## Requirements
Please copy everything from the line containing "Screen dimensions: 373x389" down to the line containing "click(295, 110)", substituting "tick box" for "checkbox" and leaving all else unchanged.

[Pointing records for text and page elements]

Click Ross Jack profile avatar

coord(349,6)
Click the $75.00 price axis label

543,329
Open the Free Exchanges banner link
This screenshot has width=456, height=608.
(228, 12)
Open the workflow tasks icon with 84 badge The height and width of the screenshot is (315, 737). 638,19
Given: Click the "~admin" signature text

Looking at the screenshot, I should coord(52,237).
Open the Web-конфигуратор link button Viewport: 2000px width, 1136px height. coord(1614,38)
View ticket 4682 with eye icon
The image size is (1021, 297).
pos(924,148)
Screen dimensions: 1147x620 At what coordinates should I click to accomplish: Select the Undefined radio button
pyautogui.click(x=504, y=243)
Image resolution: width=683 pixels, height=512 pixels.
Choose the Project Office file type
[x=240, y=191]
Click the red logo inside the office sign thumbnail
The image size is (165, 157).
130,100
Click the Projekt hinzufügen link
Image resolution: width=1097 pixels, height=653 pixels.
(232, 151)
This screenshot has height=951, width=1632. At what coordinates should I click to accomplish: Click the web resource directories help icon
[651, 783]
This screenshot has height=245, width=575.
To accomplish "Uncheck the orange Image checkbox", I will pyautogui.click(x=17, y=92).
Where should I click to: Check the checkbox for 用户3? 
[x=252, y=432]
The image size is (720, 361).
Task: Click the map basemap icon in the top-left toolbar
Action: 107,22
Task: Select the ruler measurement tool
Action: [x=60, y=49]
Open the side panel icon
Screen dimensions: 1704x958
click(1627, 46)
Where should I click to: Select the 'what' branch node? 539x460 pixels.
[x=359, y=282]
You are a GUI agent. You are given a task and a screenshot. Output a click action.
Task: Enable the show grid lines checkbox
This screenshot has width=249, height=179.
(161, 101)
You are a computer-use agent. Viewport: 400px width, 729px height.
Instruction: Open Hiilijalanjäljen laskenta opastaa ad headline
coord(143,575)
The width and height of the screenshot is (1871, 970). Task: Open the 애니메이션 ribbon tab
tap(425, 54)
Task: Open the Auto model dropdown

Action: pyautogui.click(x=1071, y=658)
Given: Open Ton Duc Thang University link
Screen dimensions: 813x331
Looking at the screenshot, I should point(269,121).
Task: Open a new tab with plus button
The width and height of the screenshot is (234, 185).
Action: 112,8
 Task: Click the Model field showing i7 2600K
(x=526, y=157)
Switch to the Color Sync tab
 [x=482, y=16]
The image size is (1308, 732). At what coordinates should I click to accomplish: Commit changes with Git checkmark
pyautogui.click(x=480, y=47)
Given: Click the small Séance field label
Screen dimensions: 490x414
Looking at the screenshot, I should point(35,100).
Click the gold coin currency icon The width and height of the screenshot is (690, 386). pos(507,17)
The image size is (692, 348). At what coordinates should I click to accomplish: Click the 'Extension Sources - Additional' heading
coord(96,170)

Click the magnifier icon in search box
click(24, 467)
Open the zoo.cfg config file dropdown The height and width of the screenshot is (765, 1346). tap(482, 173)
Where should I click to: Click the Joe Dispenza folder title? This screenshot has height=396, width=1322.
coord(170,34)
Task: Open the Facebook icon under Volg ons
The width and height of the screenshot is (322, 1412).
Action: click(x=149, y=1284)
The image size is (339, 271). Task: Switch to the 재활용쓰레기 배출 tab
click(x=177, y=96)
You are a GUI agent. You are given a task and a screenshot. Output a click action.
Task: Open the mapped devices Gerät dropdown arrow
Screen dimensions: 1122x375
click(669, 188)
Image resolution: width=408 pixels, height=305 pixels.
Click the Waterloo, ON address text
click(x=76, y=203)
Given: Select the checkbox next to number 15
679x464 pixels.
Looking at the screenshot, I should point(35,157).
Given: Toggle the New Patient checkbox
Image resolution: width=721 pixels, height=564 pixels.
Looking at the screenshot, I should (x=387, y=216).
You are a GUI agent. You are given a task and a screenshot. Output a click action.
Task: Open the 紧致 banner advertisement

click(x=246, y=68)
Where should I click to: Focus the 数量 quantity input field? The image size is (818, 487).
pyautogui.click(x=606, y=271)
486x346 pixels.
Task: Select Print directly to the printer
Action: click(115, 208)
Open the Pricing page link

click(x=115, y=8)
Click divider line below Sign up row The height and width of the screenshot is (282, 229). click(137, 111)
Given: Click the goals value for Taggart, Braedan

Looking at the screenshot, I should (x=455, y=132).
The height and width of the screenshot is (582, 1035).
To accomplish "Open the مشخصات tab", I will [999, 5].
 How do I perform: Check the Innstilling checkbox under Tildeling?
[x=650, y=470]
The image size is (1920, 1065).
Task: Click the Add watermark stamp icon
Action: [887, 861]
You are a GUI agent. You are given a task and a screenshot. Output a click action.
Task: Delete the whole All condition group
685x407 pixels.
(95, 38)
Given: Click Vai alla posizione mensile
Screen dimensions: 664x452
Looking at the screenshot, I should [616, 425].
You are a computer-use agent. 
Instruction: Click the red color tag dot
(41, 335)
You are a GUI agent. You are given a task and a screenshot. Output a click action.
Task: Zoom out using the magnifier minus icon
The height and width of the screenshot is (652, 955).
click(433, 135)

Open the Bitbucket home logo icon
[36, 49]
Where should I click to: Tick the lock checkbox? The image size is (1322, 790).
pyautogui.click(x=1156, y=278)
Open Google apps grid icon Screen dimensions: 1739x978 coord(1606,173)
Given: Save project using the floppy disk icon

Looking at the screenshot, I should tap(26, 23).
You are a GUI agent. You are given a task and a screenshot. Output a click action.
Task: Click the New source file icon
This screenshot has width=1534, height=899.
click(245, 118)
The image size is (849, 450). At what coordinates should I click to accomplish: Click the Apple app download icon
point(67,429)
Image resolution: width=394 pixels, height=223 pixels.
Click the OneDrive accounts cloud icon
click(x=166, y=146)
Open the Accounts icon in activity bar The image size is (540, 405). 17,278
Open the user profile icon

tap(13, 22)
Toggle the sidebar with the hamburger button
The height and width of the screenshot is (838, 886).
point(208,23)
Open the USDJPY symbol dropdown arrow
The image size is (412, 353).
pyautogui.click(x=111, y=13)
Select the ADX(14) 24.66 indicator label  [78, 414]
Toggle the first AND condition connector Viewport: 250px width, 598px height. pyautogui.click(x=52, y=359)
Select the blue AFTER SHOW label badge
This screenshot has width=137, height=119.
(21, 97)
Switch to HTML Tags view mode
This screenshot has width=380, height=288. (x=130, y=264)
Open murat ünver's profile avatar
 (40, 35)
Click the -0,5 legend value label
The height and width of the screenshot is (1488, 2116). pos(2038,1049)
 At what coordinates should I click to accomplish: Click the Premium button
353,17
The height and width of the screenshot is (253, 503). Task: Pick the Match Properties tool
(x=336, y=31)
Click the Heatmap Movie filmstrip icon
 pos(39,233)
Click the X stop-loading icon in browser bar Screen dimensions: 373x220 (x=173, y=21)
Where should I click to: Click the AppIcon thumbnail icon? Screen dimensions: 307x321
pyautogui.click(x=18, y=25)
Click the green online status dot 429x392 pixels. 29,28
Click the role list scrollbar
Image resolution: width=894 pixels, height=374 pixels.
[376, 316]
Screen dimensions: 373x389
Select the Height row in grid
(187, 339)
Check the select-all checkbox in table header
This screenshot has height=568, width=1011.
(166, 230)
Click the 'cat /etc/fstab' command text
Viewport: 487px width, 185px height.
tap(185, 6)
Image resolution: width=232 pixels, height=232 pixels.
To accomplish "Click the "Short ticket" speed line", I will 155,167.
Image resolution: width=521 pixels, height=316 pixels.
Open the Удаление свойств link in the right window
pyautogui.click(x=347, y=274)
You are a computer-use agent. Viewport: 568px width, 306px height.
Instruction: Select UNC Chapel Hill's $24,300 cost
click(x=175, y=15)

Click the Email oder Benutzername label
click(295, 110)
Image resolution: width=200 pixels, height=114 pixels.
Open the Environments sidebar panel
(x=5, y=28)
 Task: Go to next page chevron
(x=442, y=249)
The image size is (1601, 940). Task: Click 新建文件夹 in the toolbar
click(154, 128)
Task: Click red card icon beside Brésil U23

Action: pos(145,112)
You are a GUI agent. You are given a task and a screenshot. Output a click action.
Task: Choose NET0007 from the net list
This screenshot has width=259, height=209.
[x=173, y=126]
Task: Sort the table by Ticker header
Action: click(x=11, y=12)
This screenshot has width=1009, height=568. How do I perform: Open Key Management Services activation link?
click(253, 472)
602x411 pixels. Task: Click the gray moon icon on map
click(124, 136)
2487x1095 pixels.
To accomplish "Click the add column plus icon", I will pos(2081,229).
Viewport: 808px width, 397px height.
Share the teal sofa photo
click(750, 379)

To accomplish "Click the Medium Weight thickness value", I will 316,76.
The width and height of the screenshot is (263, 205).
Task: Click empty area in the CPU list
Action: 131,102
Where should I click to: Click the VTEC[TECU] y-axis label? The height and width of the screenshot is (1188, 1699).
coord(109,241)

## Final result
Screen dimensions: 373x389
Select the Height row in grid
(187, 339)
Check the select-all tick box in table header
This screenshot has height=568, width=1011.
(166, 230)
Click the 'cat /etc/fstab' command text
Viewport: 487px width, 185px height.
tap(185, 6)
Image resolution: width=232 pixels, height=232 pixels.
To accomplish "Click the "Short ticket" speed line", I will 155,167.
Image resolution: width=521 pixels, height=316 pixels.
Open the Удаление свойств link in the right window
pyautogui.click(x=347, y=274)
You are a computer-use agent. Viewport: 568px width, 306px height.
Instruction: Select UNC Chapel Hill's $24,300 cost
click(x=175, y=15)

Click the Email oder Benutzername label
click(295, 110)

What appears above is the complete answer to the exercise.